Volleyball information
- Position: Wing Spiker

National team
| 2005-2017 | Colombia |

= Kenny Moreno =

Colombian volleyball player and coach

Kenny Moreno Pino (born January 6, 1979, in Turbo, Antioquia) is a volleyball player and coach from Colombia, who won with her team the bronze medal at the 2005 Bolivarian Games.

==Personal life==
Moreno is 185 cm tall 60 kg, born on January 6, 1979, in Turbo, Antioquia, Colombia. Her parents are Ciriaco and Ubaldina, and she has a sister named Yesmina who was also volleyball player and two times NAIA All-American with Columbia College.

Moreno started dentistry in the Cooperative University of Colombia in Medellin, Colombia but dropped after three semesters before turning to professional volleyball. She speaks fluently Spanish, English, Portuguese and Italian. She studied Physical education in the University of Rome Tor Vergata. She is married since 2012.

After taking the professional training in the Accademia Toscana del Benessere, she opened a tattoo and massage parlor in Rieti.

==Career==
After winning the 1998 Colombian national championship with the team representing Antioquia, Moreno played under the guidance of the Cuban coach Carlos Sánchez Vásquez with the Colombian champion, Orgullo Paisa-Lotto Lottín that won the berth to play the 1998 South American Club Championship in Medellin, Colombia. Orgullo Paisa ranked last in sixth place, nonetheless she earned the Best Spiker award and the tournament's champion, the Brazilian club Leites Nestlé signed her for the 1998-99 season. She was offered a US$500.00 monthly contract, but she complained that her national federation asked her a US$6,000.00 transfer fee.
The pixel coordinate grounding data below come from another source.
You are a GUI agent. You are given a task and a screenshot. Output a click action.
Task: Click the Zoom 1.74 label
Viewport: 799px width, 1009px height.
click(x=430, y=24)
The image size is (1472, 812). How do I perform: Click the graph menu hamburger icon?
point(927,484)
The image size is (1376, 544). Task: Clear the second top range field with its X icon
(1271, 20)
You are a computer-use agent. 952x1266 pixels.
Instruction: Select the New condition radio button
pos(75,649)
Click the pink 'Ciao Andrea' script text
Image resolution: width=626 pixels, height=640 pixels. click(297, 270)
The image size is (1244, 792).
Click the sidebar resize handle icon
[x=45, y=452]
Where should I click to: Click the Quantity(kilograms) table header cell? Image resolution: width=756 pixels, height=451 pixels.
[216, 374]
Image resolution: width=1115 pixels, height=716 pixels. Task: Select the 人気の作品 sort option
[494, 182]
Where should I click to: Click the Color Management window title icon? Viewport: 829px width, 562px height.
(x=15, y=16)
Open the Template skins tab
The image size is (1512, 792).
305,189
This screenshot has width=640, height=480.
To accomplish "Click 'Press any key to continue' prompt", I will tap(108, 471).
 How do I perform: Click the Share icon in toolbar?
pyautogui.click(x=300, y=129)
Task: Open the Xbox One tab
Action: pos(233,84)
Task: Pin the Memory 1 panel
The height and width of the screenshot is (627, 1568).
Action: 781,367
Playing for the Brazilian Superliga club Leites Nestlé as a 19 years old, she was a revelation when she played coming from the bench and was praised for the club's head coach Sérgio Negrão. She participated with the team in the Copa Sul and winning the Campeonato Paulista until she was transferred on December 5, 1998 on-loan to another Brazilian Superliga club, Recreativa de Ribeirão Preto, because she would not get enough chance of play with Nestlé during the Superliga regular season. The transfer agreement expressed that all the Moreno expenses would be covered by Leites Nestlé. For her performance with Recreativa, she was selected to play the Brazilian Superliga All-Star game with the foreigners club in February 1999. She helped her Brazilian club to a tied tenth place with a 2-20 mark.

Moreno played professionally with the Argentinian club La Bancaria de Catamarca, playing with this club from 1999 to 2001, when she was first runner-up in the Argentinian League.

She studied and played at Columbia College, winning the 2001 NAIA national volleyball championship with a perfect record of 38-0. That season she won the "All-American First Team", "All-Conference", "All-Region" and "Freshman of the Year" awards playing with her sister Yesmina Moreno Pino, who also won the "All-American" Award. In 2002, she won the Columbia College athlete of the 2001-02 year award and was among the nominees of the Columbia Awards Sportswomen of the Year for Collegiate Sportswomen of the year.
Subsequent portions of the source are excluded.